Мне не хотелось, чтобы он видел меня крадущегося к вешалке, где я поставил свой зонтик. Он убрал руки за спину, и вдумчиво слушал какую-то стопроцентно знакомую мелодию. Я подхватил зонт и направился к выходу. Пьеса окончилась, и дяденька отчетливо произнес: «Это хорошо, но где же Фаусто Папетги?».

В коридоре я покосился вправо и увидел профиль пузатого Жабы — тот, сложив пальцы щепотью, словно крестился, запихивал в заросший волосами рот корейскую закуску, острую морковь. Судя по всему, он не собирался покидать «Стереорай». На вахте было пусто. Экран внешнего наблюдения показывал отрезок безлюдной улицы. Я затворил за собою дверь. И прежде чем глубоко вдохнуть свежий уличный воздух, все-таки, закурил. Дождь перестал. Стоял тихий, безветренный вечер, подходящий для неторопливой прогулки пешком. После музыкальной шкатулки в обществе чокнутого профессора каждый глоток ночной прохлады казался мне чем-то драгоценным, отпущенным в кредит. В рассрочку, говоря давно забытым языком мертвых, или стоящих одной ногой в дешево вырытой могиле.

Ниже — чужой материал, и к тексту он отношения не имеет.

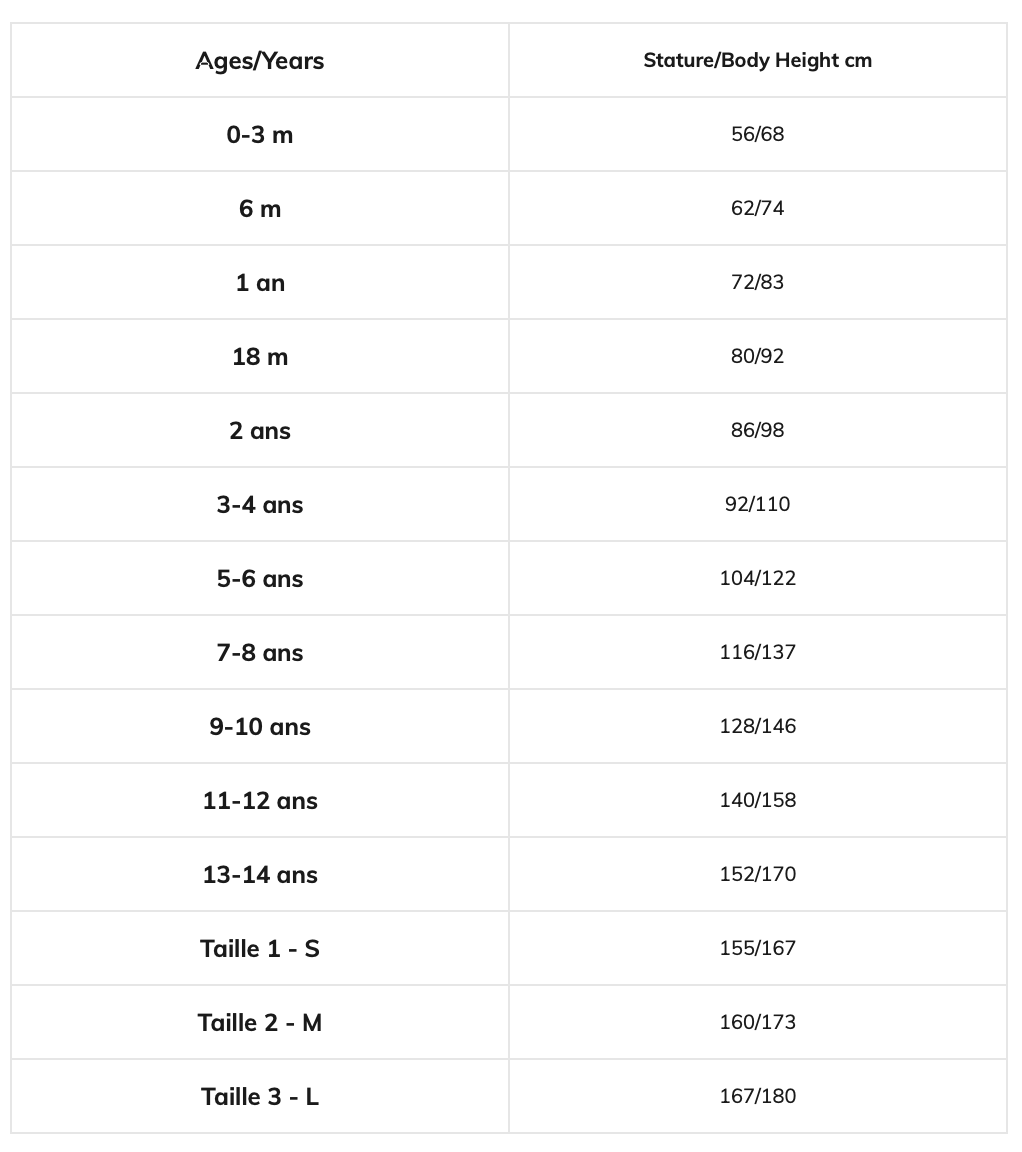
Task: Click the Stature/Body Height cm header
Action: pos(757,61)
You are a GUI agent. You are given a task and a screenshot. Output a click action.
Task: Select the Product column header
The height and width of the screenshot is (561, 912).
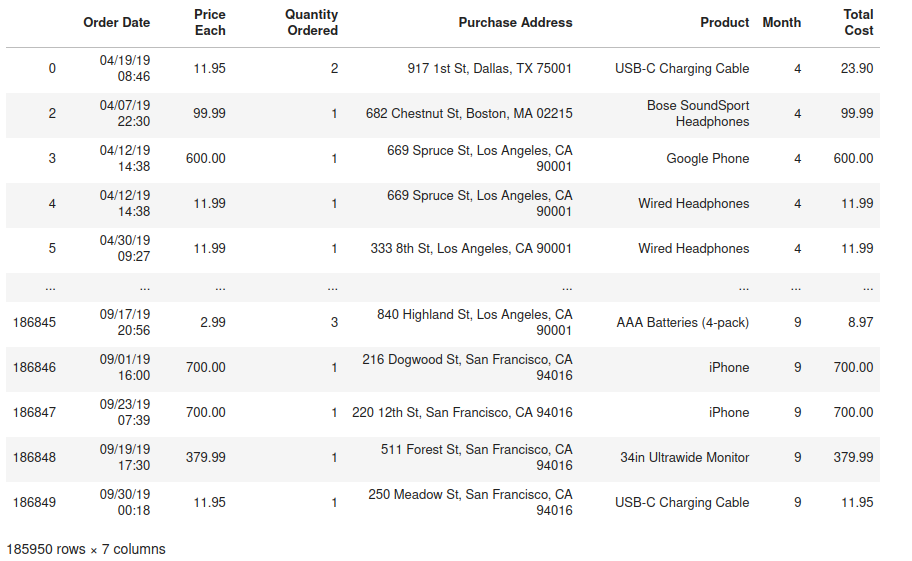(x=725, y=22)
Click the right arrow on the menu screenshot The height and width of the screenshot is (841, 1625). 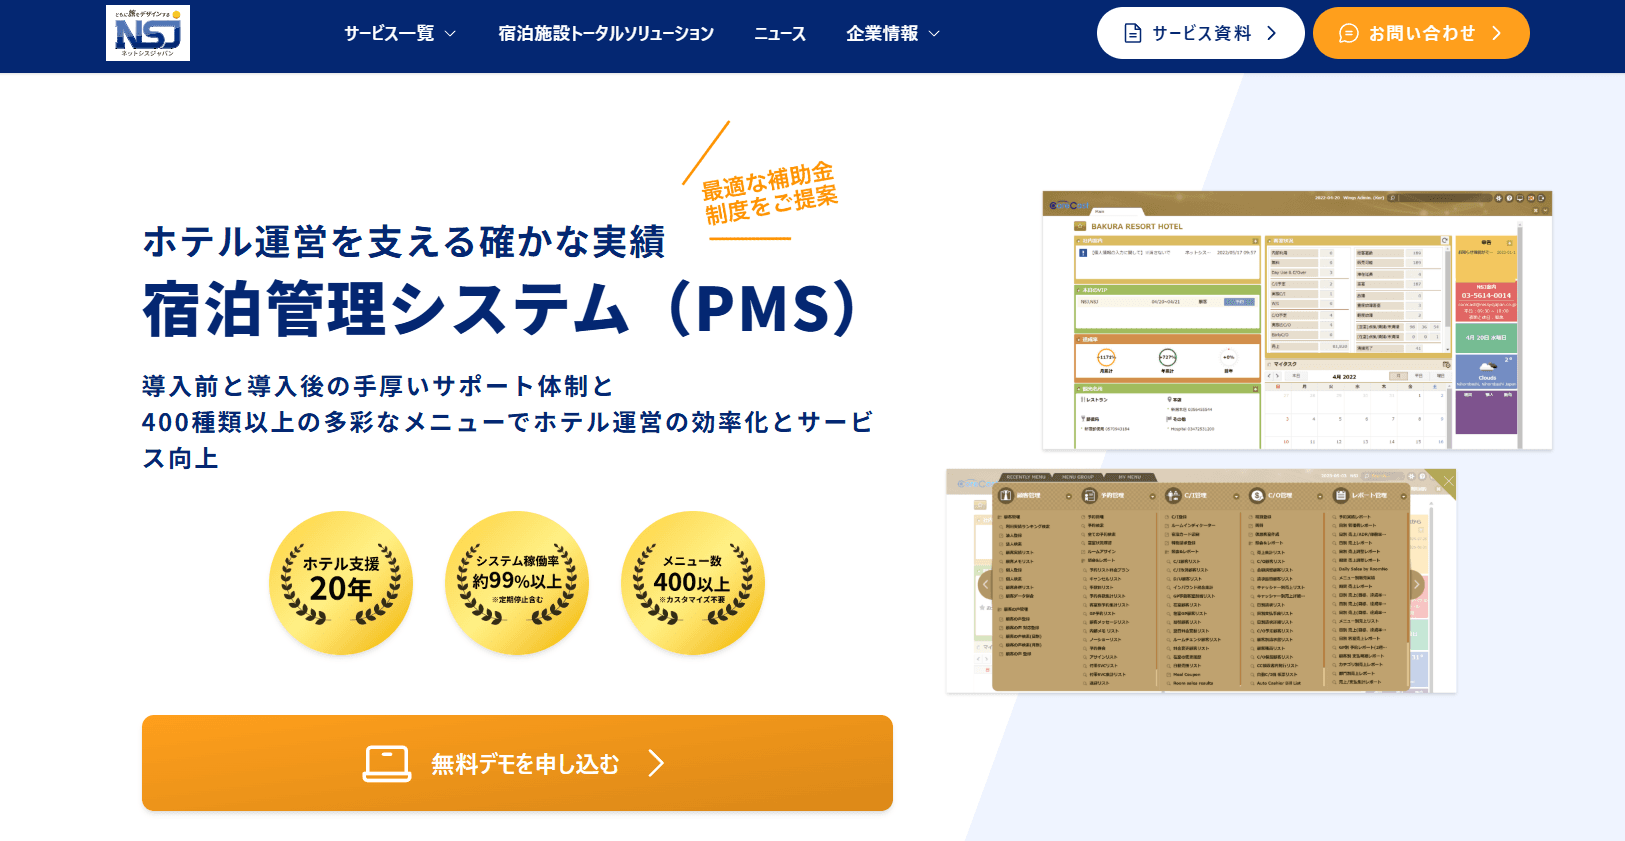coord(1416,584)
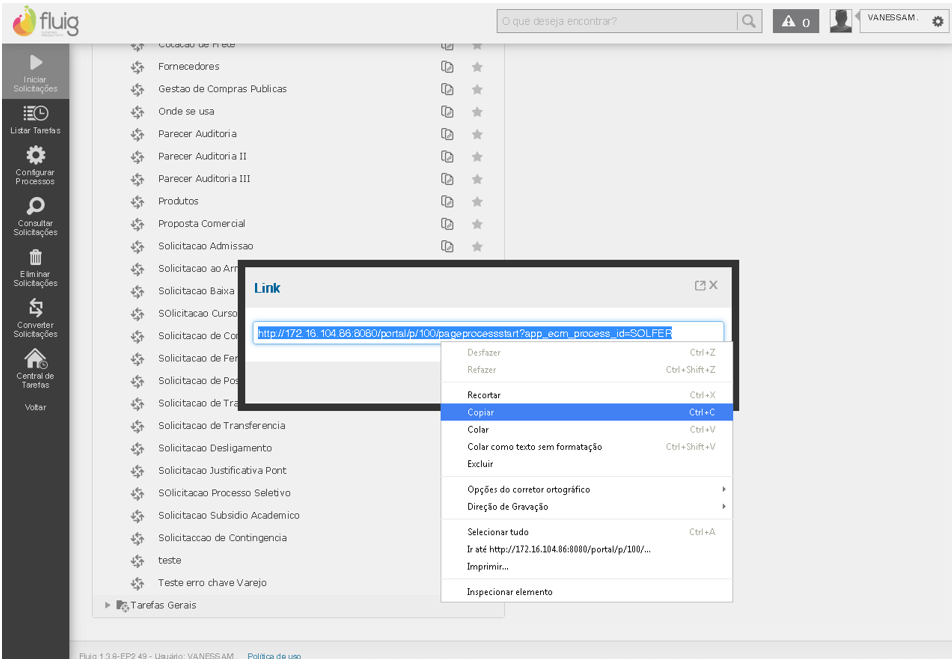Star the Proposta Comercial process
This screenshot has width=952, height=659.
[x=477, y=224]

Переулок, соединяющий набережную с площадью, где уборная и Вечный огонь, славился своим эхом. Такие места располагают петь, скандируя американские слова, старые рок'н'роллы с икоткой. Было совсем темно, фонари горели впереди, у трамвайной линии, а бьющий из-под земли факел Вечного огня заслонил гранитный обелиск. Каблуки ботинок отстукивали шаги по мокрому асфальту. Но чего-то не хватало. В одной руке, я сжал и разжал ладонь, оказалось пусто. Зонтик забыл! Чучело мне баки забило своими оркестрами, и я машинально оставил бессловесную вещь у входа.